Standard error
The standard error or sampling error is a measure of dispersion for an estimator for an unknown parameter the population. The standard error is defined as the standard deviation σ of the estimator, , that is, the positive square root of the variance. In the natural sciences and metrology, the term standard uncertainty, coined by the GUM, is also used.
Therefore, for an expectation-true estimator, the standard error is a measure of the average deviation of the estimated parameter value from the true parameter value. The smaller the standard error, the more accurately the unknown parameter can be estimated using the estimator. The standard error depends, among other things, on
- the sample size and
- of the variance in the population.
In general, the larger the sample size, the smaller the standard error; the smaller the variance, the smaller the standard error.
The standard error also plays an important role in the calculation of estimation errors, confidence intervals and test statistics.
Interpretation
The standard error provides information about the quality of the estimated parameter. The more individual values there are, the smaller the standard error, and the more accurately the unknown parameter can be estimated. The standard error makes the measured dispersion (standard deviation) of two data sets with different sample sizes comparable by normalizing the standard deviation to the sample size.
If multiple samples are used to estimate the unknown parameter, the results will vary from sample to sample. Of course, this variation does not come from a variation in the unknown parameter (because that is fixed), but from random influences, such as measurement inaccuracies. The standard error is the standard deviation of the estimated parameter in many samples. In general, halving the standard error requires quadrupling the sample size.

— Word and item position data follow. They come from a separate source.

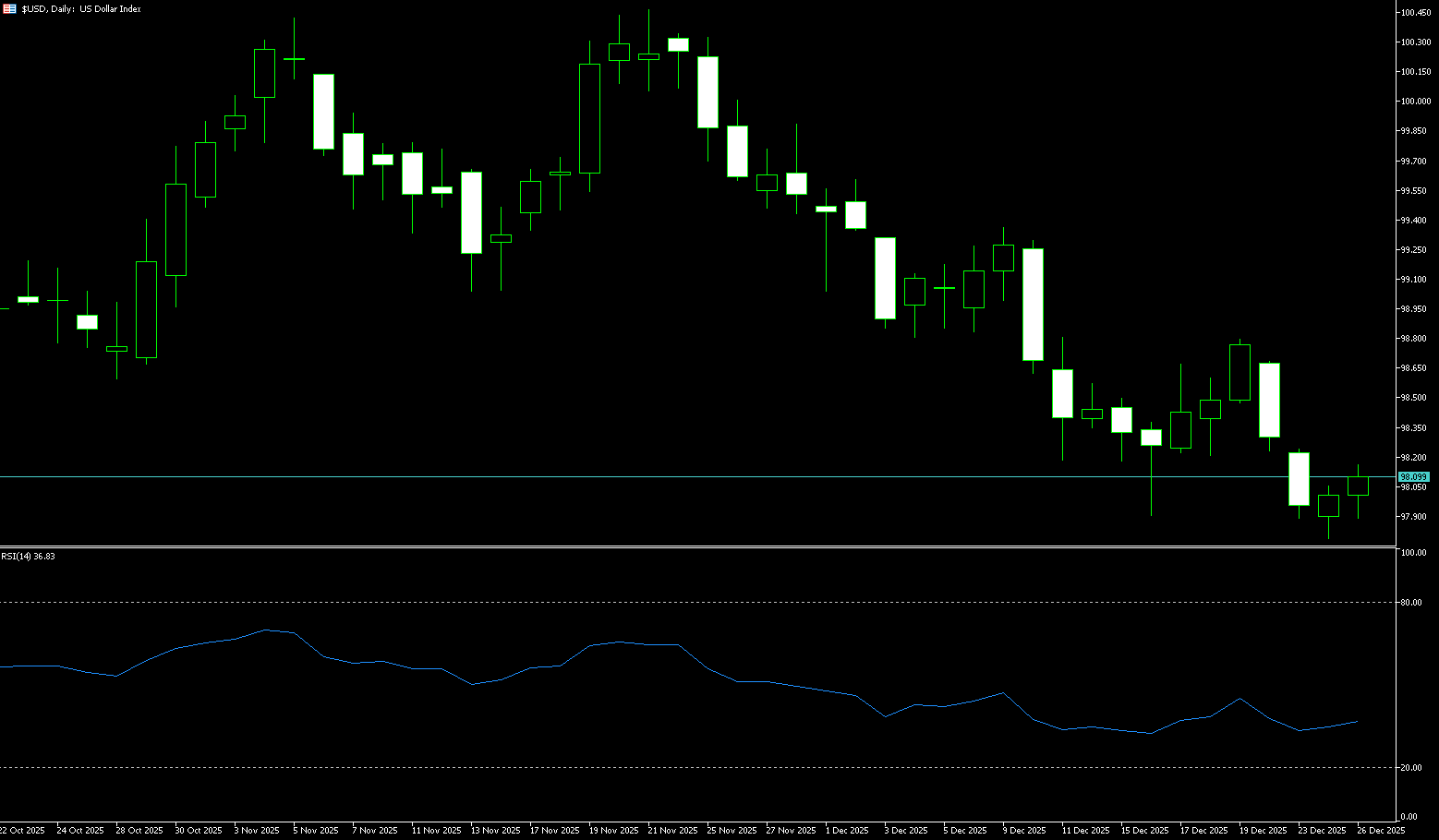Click the 80.00 RSI level label
1439x840 pixels.
point(1410,602)
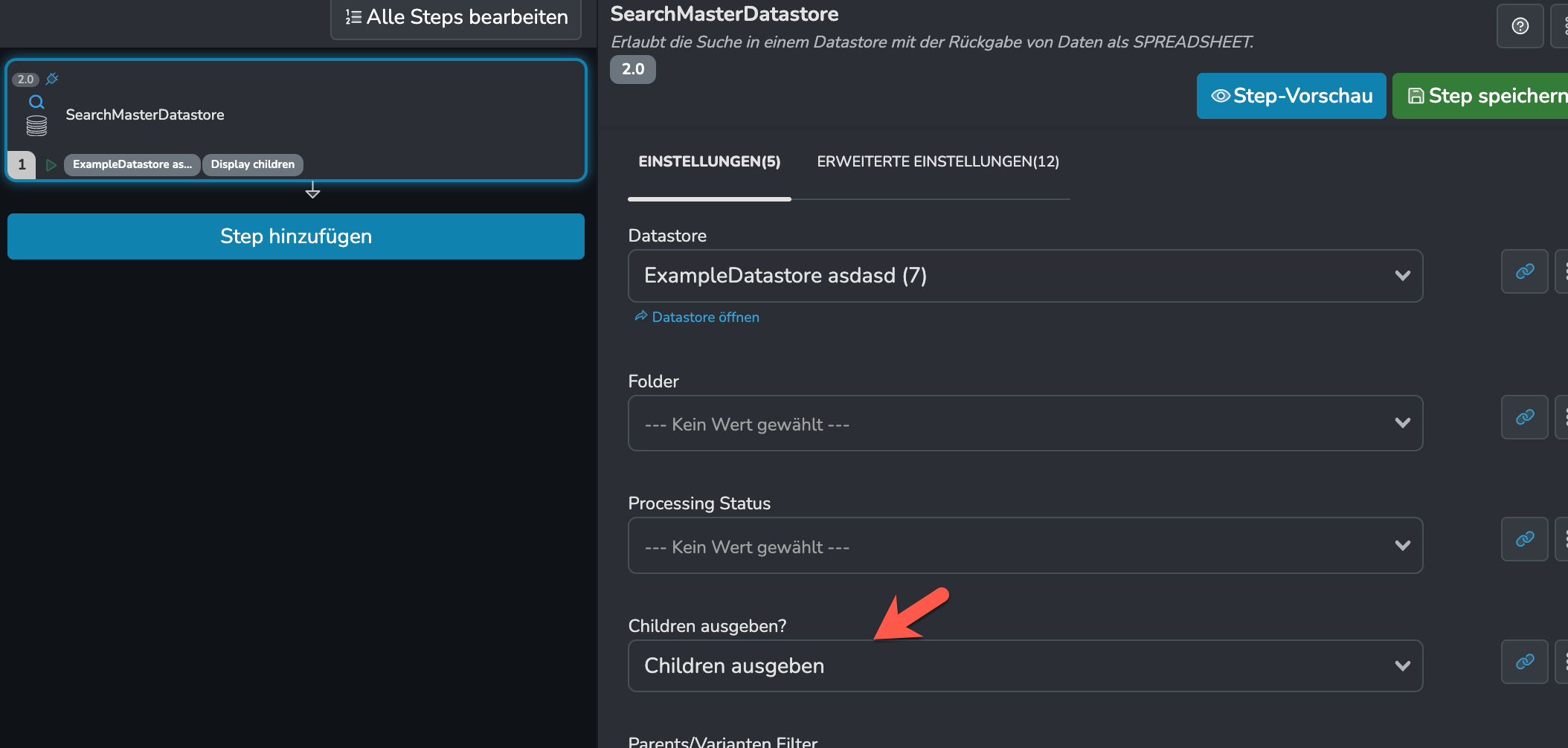The height and width of the screenshot is (748, 1568).
Task: Switch to Erweiterte Einstellungen(12) tab
Action: tap(938, 161)
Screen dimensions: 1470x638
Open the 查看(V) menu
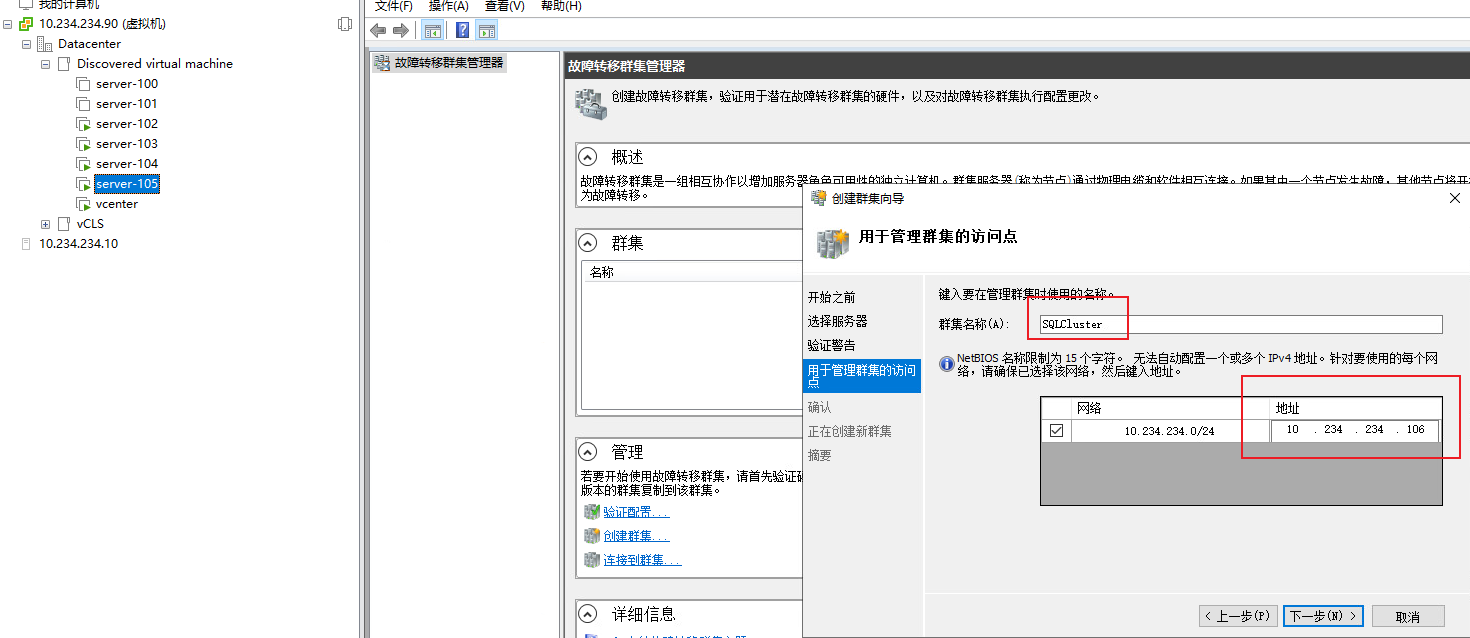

In contrast, the standard deviation represents the dispersion actually present in a population, which is also present with the highest measurement accuracy and an infinite number of individual measurements (e.g. weight distribution, height distribution, monthly income). It shows whether the individual values are close together or whether there is a wide spread in the data.
Example
Suppose one examines the population of children attending grammar schools in terms of their intelligence performance. The unknown parameter is therefore the mean intelligence performance of the children attending a grammar school. Now, if at random from this population a sample of size (i.e. with children) is drawn at random from this population, then the mean value can be calculated from all measurement results. Now, if another randomly drawn sample with the same number of children is drawn after this sample and its mean is calculated, the two means will not match exactly. If one draws a large number of other random samples of size then the dispersion of all empirically determined mean values around the mean value of the population can be determined. This dispersion is the standard error. Since the mean of the sample means is the best estimator of the population mean, the standard error is the dispersion of the empirical means around the population mean. It does not represent the dispersion of children's intelligence, but the precision of the calculated mean.
Questions and Answers
Q: What is the standard error?
A: The standard error is the standard deviation of the sampling distribution of a statistic.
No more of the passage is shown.